Using the data below, work out how many lines contain the word "will", then state that number without comment.

--- Given records Enclosed Below ---

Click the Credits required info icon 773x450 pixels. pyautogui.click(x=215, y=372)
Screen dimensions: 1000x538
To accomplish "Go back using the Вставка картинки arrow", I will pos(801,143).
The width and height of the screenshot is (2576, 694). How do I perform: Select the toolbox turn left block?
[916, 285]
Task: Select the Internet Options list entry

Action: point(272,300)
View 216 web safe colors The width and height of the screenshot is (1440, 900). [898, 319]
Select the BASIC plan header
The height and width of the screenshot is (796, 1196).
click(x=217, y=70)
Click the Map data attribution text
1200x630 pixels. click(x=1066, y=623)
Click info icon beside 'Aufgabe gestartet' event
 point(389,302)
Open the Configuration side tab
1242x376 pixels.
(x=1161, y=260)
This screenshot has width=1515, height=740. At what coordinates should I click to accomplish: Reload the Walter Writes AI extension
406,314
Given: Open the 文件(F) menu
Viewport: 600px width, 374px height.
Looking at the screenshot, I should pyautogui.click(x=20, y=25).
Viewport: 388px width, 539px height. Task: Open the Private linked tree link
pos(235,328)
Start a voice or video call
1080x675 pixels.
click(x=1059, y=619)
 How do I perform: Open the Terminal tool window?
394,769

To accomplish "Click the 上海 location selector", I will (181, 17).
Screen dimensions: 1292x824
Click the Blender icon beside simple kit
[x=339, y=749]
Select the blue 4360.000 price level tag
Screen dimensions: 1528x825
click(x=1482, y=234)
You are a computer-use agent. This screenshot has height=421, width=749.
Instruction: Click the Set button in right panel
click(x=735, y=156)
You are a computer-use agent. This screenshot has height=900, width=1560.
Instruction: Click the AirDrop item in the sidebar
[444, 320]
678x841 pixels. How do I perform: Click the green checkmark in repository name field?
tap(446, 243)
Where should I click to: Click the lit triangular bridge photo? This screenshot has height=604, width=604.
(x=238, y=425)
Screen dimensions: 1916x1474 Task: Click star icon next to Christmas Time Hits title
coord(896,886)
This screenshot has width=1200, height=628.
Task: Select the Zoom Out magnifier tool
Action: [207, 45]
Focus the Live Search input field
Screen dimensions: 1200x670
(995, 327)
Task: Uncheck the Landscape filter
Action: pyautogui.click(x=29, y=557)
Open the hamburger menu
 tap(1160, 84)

--- End of Enclosed Given records ---

Answer area:
2